それは授業と授業の間にある短い休み時間でも変わらない。
特に約一名。
朝から昼休みとなる今まで、授業が終わるたびに必ず俺の席へ来る奴(やつ)がいた。
ちなみにソイツは今、俺の目の前に鎮座(ちんざ)している。
「なあ、雪城〜。お前本当にαじゃねえの?」
「南条(なんじょう)もしつこいなあ。何回も言ってるだろ、違うって」
「う゛ー、でもさぁ……」
「はいはい。その辺にしておけよ南条。雪城を困らせるな」
俺の机にへばりつく南条をひっぺがしたのは、まるで南条とは正反対のタイプの男。
南条は明るい金色の髪に、ガタイの良いからだつき。
まるで不良のようなナリをしている。
それに対し今来た彼、西川(にしかわ)は黒髪に清潔な身なりを整え、物腰(ものごし)も柔(やわら)らかい。
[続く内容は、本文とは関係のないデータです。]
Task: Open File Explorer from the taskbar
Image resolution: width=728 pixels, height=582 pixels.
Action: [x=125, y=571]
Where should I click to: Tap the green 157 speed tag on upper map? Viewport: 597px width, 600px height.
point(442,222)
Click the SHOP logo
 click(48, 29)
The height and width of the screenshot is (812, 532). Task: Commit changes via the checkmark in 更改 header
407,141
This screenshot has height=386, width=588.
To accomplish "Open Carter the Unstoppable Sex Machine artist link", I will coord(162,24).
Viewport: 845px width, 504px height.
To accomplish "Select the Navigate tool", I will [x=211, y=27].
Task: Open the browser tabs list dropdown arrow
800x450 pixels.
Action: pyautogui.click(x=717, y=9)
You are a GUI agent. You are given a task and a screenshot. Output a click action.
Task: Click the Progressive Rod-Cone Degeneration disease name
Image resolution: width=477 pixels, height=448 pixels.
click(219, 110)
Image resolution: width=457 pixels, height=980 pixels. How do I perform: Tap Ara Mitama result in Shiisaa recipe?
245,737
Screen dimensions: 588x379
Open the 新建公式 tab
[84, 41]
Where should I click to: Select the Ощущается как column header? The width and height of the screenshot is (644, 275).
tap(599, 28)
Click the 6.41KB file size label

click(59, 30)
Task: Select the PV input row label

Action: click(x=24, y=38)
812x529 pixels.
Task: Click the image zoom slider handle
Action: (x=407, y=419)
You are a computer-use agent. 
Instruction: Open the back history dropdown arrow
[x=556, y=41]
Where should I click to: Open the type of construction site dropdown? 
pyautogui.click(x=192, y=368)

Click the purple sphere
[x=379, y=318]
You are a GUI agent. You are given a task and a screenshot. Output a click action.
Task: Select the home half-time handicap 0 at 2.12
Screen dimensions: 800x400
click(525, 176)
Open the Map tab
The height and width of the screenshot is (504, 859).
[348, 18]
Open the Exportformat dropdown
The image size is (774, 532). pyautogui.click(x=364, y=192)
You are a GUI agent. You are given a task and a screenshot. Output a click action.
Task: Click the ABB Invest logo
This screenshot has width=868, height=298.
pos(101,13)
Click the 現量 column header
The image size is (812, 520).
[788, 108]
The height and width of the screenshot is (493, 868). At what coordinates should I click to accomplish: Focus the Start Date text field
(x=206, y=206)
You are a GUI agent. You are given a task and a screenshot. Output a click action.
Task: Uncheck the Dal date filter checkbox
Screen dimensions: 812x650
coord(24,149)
今は外しているようだが、授業中はメガネもかけている。
典型的な優等生タイプの男だ。
「悪いな、雪城。こいつ昨日からずっと『俺がαで雪城がβなわけない』ってそればっかりでさ。『俺のαが霞(かす)む!』って」
「あはは……」
どうして西川が謝(あやま)るんだろう……。
何だか今、西川の苦労が垣間見(かいまみ)えたような気がした。
「いや、だってさぁ――」
「それより次の授業、化学室。俺らは今日、実験準備の手伝い。だろ?」
何か言い足りなさそうにしている南条だったが、西川の一言に途端(とたん)、慌(あわ)て出す。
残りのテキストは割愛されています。